A formal Department of Biomedical Engineering was established at CWRU in 1967 as one of the pioneer programs in the world. It has been a leader in the field and ranks among the largest and most prestigious. As an independent department in both the Case School of Engineering and the School of Medicine, BME at CWRU offers students exceptional opportunities to interact with faculty.

A central educational objective of our programs is to ensure that students develop the depth and breadth in engineering necessary to solve biomedical problems. Training in biomedical engineering leads to employment in industry, hospitals, research centers, and universities. Biomedical engineering can also provide the basis for careers in medicine and other professions.

FACULTY

Primary Appointments

Gerald M. Saidel, Ph.D. (Johns Hopkins University)
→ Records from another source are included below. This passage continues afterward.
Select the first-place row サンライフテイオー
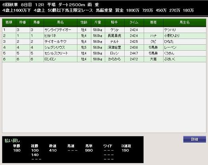The width and height of the screenshot is (208, 165). click(x=104, y=30)
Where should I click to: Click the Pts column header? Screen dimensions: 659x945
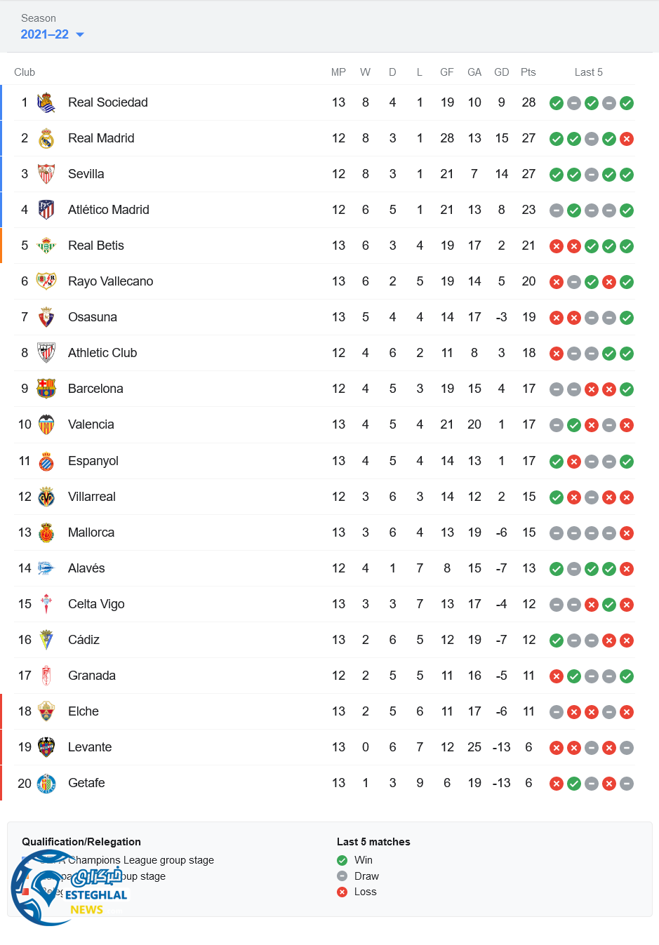pos(528,72)
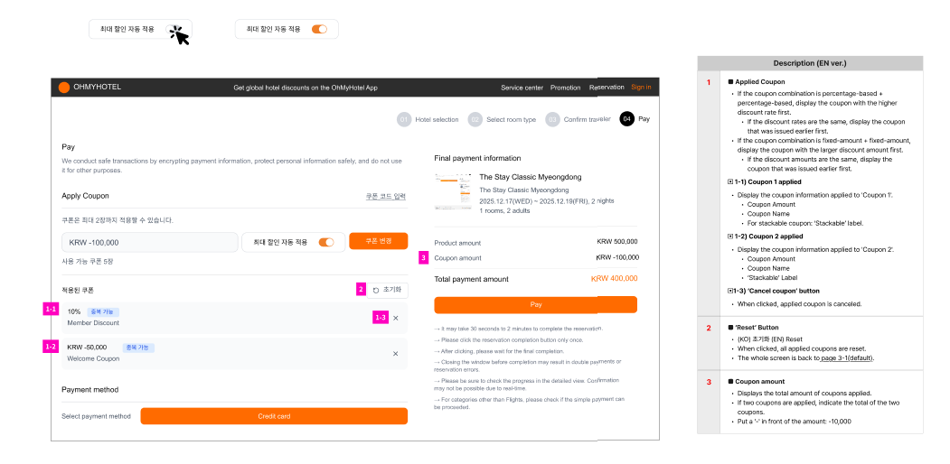Click The Stay Classic Myeongdong hotel thumbnail
This screenshot has height=464, width=950.
pos(453,191)
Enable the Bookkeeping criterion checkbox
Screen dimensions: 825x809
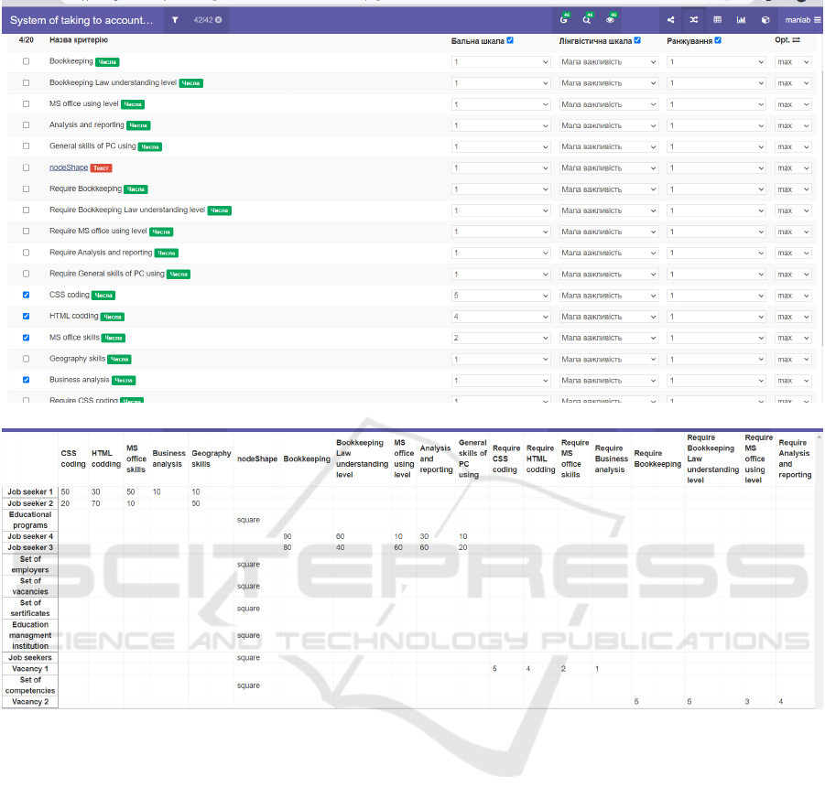tap(26, 61)
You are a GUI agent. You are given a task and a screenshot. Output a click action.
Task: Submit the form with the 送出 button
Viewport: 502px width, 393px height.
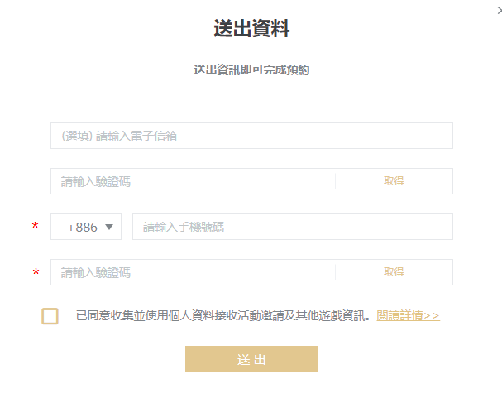pos(251,359)
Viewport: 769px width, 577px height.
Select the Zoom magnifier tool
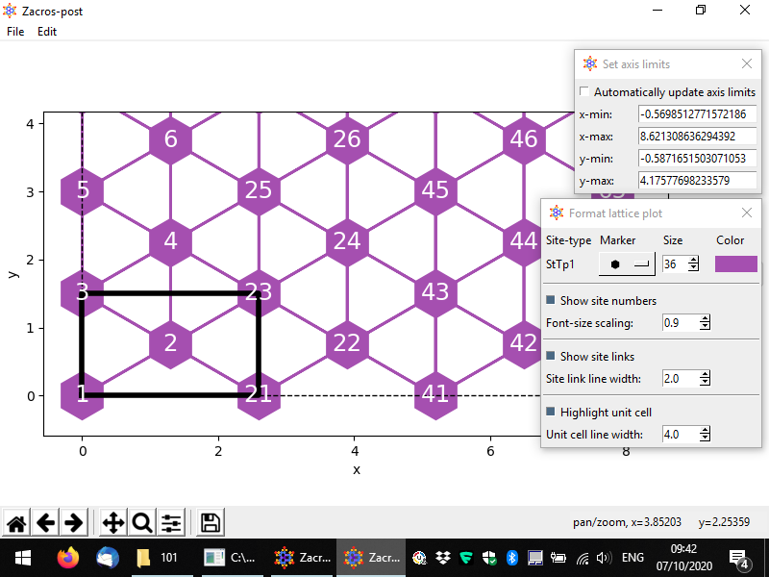click(142, 523)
Ravi V. Bellamkonda (Brown University)

Patrick E. Crago, Ph.D. (Case Western Reserve University)

Dominique Durand, Ph.D. (University of Toronto, Canada)

Janie M. Fouke, Ph.D. (University of North Carolina, Chapel Hill)

Miklos Gratzl, Ph.D. (Technical University of Budapest, Hungary)

J. Lawrence Katz, Ph.D. (Polytechnic Institute of Brooklyn)

Roger Marchant, Ph.D. (Case Western Reserve University)

J. Thomas Mortimer, Ph.D. (Case Western Reserve University)

P. Hunter Peckham, Ph.D. (Case Western Reserve University)

Yoram Rudy, Ph.D. (Case Western Reserve University)

Cecil W. Thomas, Ph.D. (University of Texas, Austin)

W. Sanford Topham, Ph.D. (University of Utah)

David L. Wilson, Ph.D. (Rice University)

Secondary Appointments

James M. Anderson, Ph.D.(Oregon State University), M.D. (Case Western Reserve University)

Ronald L. Cechner, Ph.D. (Case Western Reserve University)

Howard J. Chizeck, Sc.D. (Massachusetts Institute of Technology)

David Dean, Ph.D. (City University of New York)

Louis F. Dell'Osso, Ph.D. (University of Wyoming)

Pedro J. Diaz, Ph.D. (Case Western Reserve University)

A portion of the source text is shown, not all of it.